REQUIRED ACTION
Keyword search on "date": report each line of the records that contains it.

RECORDS FOR PROCESSING
Content starts

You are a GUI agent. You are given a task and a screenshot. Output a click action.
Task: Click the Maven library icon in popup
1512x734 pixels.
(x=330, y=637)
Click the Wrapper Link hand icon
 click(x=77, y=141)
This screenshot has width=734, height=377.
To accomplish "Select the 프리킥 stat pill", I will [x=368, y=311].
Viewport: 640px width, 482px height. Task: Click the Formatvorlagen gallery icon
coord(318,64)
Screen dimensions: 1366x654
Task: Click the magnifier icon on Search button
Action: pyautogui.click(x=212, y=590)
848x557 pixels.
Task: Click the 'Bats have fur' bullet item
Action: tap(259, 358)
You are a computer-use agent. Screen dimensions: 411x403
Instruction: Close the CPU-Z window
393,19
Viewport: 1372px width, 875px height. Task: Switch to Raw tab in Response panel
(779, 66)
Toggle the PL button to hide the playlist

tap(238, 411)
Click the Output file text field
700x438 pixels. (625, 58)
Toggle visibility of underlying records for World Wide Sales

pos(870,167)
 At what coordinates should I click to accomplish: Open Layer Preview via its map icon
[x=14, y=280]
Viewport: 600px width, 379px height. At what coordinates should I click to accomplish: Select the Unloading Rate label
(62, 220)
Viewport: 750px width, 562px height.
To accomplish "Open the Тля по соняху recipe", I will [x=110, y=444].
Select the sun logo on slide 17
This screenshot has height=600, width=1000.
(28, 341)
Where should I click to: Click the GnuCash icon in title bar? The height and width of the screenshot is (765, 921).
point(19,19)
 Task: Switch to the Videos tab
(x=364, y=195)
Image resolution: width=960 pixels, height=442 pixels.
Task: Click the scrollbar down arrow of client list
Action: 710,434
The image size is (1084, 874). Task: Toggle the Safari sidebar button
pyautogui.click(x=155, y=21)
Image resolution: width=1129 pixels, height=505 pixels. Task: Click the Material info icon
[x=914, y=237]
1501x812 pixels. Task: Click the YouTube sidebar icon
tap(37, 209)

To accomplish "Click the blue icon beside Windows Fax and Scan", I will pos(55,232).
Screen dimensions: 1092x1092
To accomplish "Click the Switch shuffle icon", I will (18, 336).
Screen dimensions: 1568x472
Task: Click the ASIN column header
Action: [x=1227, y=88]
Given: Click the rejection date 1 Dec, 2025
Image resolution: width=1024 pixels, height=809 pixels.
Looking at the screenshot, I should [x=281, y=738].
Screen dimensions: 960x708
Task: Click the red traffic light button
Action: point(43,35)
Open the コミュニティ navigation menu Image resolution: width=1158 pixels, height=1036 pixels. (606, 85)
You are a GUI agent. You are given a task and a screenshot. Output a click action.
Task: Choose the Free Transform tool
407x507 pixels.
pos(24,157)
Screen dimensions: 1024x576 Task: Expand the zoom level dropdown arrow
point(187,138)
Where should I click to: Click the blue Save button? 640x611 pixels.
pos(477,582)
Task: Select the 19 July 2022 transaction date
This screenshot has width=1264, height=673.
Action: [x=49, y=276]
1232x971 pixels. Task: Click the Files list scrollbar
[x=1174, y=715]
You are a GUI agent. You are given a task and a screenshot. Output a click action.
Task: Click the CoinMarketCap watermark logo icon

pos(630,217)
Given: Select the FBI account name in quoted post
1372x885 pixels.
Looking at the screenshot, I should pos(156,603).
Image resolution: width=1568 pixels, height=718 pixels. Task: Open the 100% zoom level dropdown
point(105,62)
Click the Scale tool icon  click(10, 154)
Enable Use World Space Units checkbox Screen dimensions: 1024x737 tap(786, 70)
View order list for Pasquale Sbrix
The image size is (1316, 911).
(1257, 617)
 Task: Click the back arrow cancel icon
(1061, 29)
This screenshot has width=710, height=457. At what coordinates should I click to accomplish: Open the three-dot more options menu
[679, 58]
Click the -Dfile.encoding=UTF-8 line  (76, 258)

Content ends

SOLUTION TO THE EXERCISE
Given: Click the rejection date 1 Dec, 2025
Task: Select the 19 July 2022 transaction date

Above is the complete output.